Si no dispones de automóvil propio, puedes ir en transporte público, entre mediados de junio y mediados de septiembre. Hay varias compañías de autobús que operan diariamente rutas desde Reikiavik, Skaftafell y Myvatn, permitiendo hacer ida y vuelta en la misma jornada. Si vas desde la capital islandesa ten en cuenta que son unas 6 horas de trayecto hasta Landmannalaugar, con lo que conviene salir en el primer bus del día para poder tener así tiempo suficiente en destino.

Por último, una tercera alternativa es contratar un tour organizado con alguna agencia de viajes.

Rutas de trekking

Si bien admirar los paisajes, tanto durante el camino hacia Landmannalaugar como una vez allí, es ya razón suficiente para que te compense esta excursión, te aseguramos que realizar alguna ruta de senderismo es imprescindible. Porque hay mucho más y mucho mejor que lo que verás tan solo en un primer vistazo.

Nada más llegar, en el camping de Brennisteinsalda, encuentras una caseta de información, aseos y un bar. Puedes consultar varios mapas de Landmannalaugar y adquirir uno que te ayude a elegir qué trekking hacer y que te sirva de guía durante el mismo. Si solo vas a estar unas horas allí, como era nuestro caso, la limitación de tiempo es el principal condicionante a la hora de seleccionar tu itinerario. Recuerda también llevar comida y bebida para así hacer un picnic en ruta y disfrutar de un almuerzo con la preciosa vista de las montañas.

La caminata más sencilla y corta es la que lleva hasta el volcán Brennisteinsalda (4 kilómetros, unas 2 horas). Permite atravesar campos de lava y las vistas del propio Brennisteinsalda y sus alrededores son impresionantes, con colores pastel a un lado y picos más altos en tonos verdes y marrones al otro.

Un poco más larga pero también asequible en media jornada es la subida al monte Bláhnúkur (casi 6 kilómetros, 3 horas).
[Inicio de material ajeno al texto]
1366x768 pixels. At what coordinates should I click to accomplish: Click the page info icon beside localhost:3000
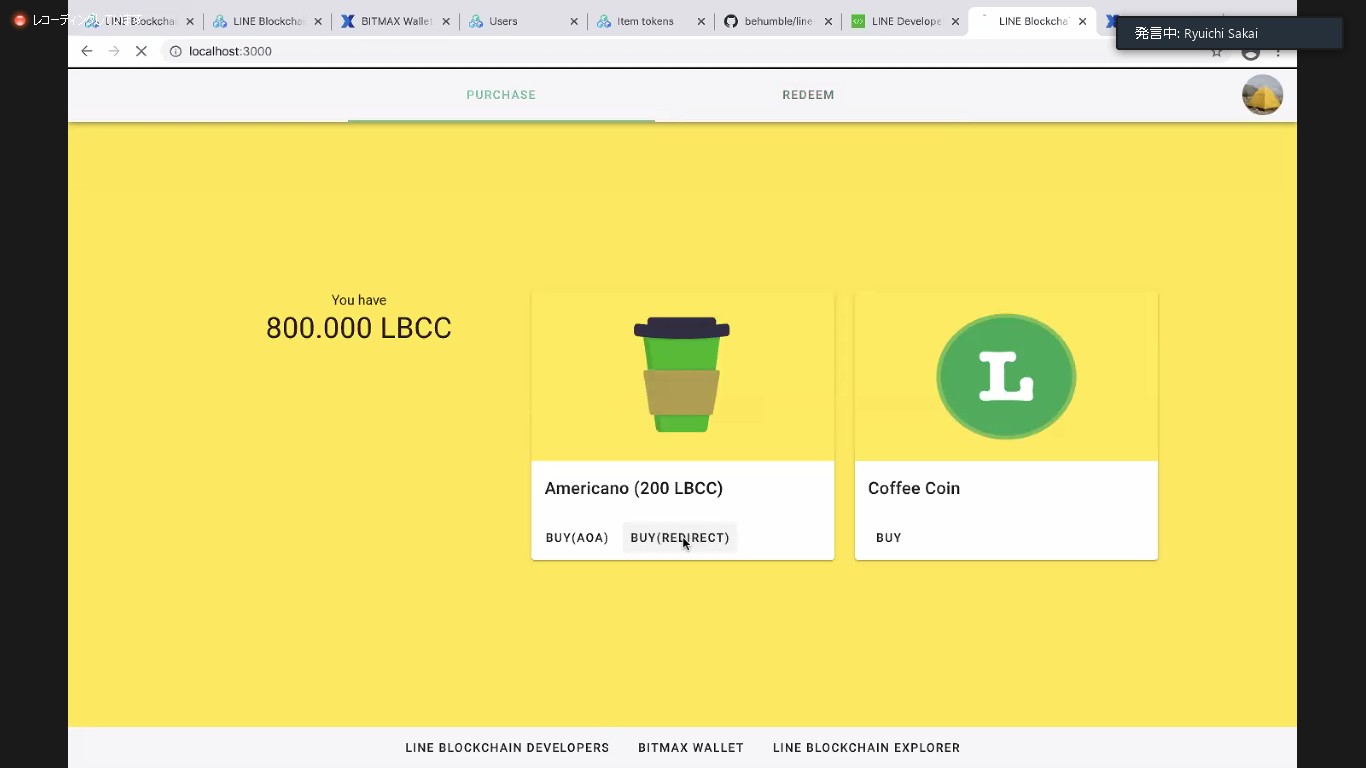tap(175, 51)
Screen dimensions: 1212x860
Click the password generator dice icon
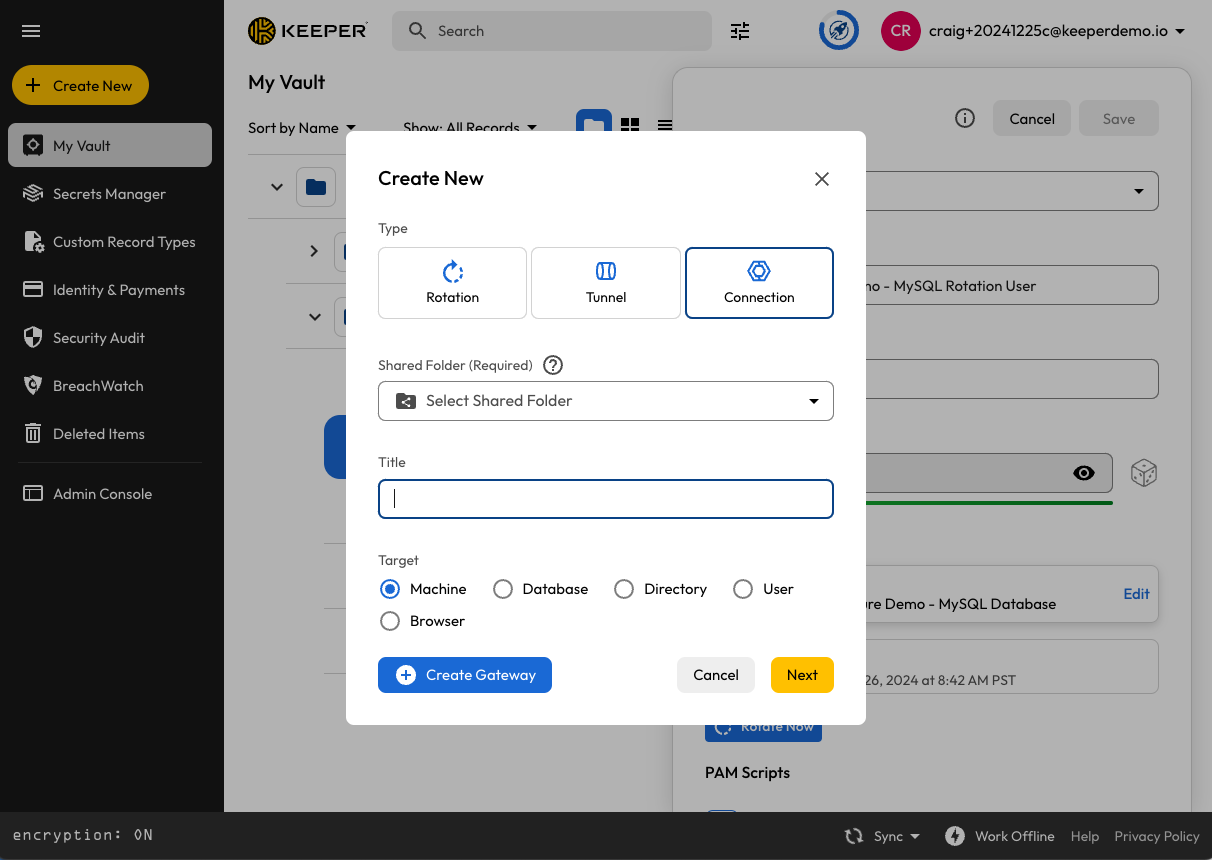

La panorámica desde su cima es una de las imágenes más típicas de Landmannalaugar por lo amplia (abarcas con la vista una enorme extensión) y por lo variada (campos de lava, montañas de riolita de variados tonos, ríos….).

Vistas de Landmannalaugar desde la montaña Blahnjukur

Si te ves con fuerza suficiente, puedes juntar ambas rutas en un circuito circular, disfrutando así de la mejor selección de los distintos paisajes que componen Landmannalaugar. Es lo que hicimos nosotros. Empezamos con el trekking de Brennisteinsalda y a mitad del mismo, en vez de tomar el camino de vuelta al camping, seguimos hacia la cima del Bláhnúkur, enganchando ya esta ruta y siguiéndola hasta regresar al punto de partida.

Terminamos agotados porque la subida al Bláhnúkur en el sentido que lo hicimos es bastante dura: muy empinada y por un pedrero que dificulta mucho el ascenso, resbalando constantemente. De hecho, si solo haces la ruta a Bláhnúkur normal, por este camino bajas.

Ruta que hicimos en Landmannalaugar, mezclando la de Brennisteinsalda y la de Blahnjukur
Ruta que hicimos en Landmannalaugar, mezclando la de Brennisteinsalda (1) y la de Bláhnúkur (2)

Sabiendo esto, por tanto, si volviésemos, seguiríamos haciendo ambos itinerarios, porque lo que ves compensa cualquier cansancio, pero uniéndolos al revés, es decir: salir del camping en dirección a Bláhnúkur (la ruta 2) y enganchar después con el camino a Brennisteinsalda (la ruta 1). De esta manera es mucho más asequible.

Y tras el esfuerzo, puedes relajar los músculos con un baño en las pozas de aguas termales naturales que hay también en las inmediaciones del camping.